On a sunny day in late March, Takako Hiruma was walking through Aberdeen, a township next to a fishing harbor on the southern side of Hong Kong island. Across the street, Hiruma saw a man sneeze and noticed he was wearing a face mask and a quarantine bracelet, a measure the city introduced in early February to keep track of recent arrivals from countries at high risk of COVID-19. The bracelet had been trending on social media, so she recognized it right away.

Hiruma has lived in Hong Kong for seven years, and, worried about the safety of the many old people in Aberdeen, she took a photo of the man and called 999, the police emergency number. While he kept “roaming around, looking at his phone, stopping, texting, and walking,” Hiruma followed him. “I didn’t want to get too near or make it too obvious I was following him, so I just kept updating the police. He’s in this area, he’s now moving, he’s going across the road.” She trailed him to a restaurant called Cafe de Coral, which is where police approached him. Hiruma doesn’t know what happened next, but Hong Kong had seen a large uptick of cases that week, and people were paranoid. “He should be staying in his place,” she said, “not going out. So, I had to report him.”

Hong Kong’s coronavirus containment efforts have relied heavily on testing, tracking, and individual reporting. As of May 4, 2020, the government had sent 173,228 people into quarantine and distributed 82,000 wristbands. Four people have been jailed for violating the rules, and 56 are being investigated for trying to flee the city. If citizens see somebody breaking quarantine, they are encouraged to call local police or a government hotline or file a complaint via an online platform. And people have also been taking public safety into their own hands.

Another episode occurred two weeks after the Aberdeen incident in the Mid-Levels, a residential neighborhood of towering apartment blocks not far from Hong Kong’s Central district. A woman who wanted her name withheld for professional reasons said that she’d just finished work and was buying ice cream at her local supermarket when she noticed a man in his 30s standing right behind her, holding up his phone. At first, she thought he was making a video call, but then she realized he wasn’t wearing any headphones — and he was looking directly at her.

She turned and asked whether he was following her, to which he answered, “Aren’t you supposed to be at home?” He then mentioned her tracker. After her initial surprise, she realized he was looking at her Garmin GPS watch. She showed it to him and explained that it wasn’t a tracker. And that she wasn’t doing anything wrong. He apologized and told her, “I thought you were one of those people breaking their quarantine.”

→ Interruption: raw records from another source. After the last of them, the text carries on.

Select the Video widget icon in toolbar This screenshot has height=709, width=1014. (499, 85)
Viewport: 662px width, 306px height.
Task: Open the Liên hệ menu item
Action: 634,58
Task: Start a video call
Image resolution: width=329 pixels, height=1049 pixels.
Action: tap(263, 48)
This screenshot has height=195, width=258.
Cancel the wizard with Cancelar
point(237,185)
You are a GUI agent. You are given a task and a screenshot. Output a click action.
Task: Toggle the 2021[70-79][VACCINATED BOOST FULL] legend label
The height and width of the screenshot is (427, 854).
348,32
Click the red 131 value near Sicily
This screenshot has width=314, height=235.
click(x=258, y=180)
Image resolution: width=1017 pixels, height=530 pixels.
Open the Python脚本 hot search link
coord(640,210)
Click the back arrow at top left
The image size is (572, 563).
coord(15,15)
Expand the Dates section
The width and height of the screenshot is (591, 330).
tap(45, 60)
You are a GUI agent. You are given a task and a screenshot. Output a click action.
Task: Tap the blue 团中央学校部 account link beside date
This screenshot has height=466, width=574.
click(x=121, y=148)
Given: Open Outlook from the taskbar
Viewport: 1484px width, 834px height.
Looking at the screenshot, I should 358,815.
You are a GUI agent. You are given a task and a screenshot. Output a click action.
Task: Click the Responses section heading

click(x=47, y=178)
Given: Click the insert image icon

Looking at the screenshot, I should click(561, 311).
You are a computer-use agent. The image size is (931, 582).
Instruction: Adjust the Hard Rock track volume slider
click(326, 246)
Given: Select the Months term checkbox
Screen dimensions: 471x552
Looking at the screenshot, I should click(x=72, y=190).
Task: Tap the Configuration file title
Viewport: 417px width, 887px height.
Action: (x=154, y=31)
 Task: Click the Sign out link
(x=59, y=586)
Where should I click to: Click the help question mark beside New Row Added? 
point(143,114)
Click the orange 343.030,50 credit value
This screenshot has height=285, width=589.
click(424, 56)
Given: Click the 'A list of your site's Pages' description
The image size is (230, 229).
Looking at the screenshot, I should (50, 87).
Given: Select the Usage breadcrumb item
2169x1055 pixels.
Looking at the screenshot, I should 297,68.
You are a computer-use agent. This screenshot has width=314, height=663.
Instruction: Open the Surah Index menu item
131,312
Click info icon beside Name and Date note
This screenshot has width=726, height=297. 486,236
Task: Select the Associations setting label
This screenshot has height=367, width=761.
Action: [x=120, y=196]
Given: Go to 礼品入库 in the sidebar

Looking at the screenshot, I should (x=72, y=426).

Similar scenes have played out across Hong Kong over the past few months, as people in the streets, stores, and apartment towers of this global financial hub work to ensure that no one flouts the mandatory quarantine order. That confines residents returning from travel to two weeks in their homes or hotel rooms, with no option of leaving. And Hong Kongers have been taking it very seriously. One of the major supermarket chains, Park’n’Shop, even put notices on its doors warning wristband wearers to stay away and threatening to report offenders to authorities.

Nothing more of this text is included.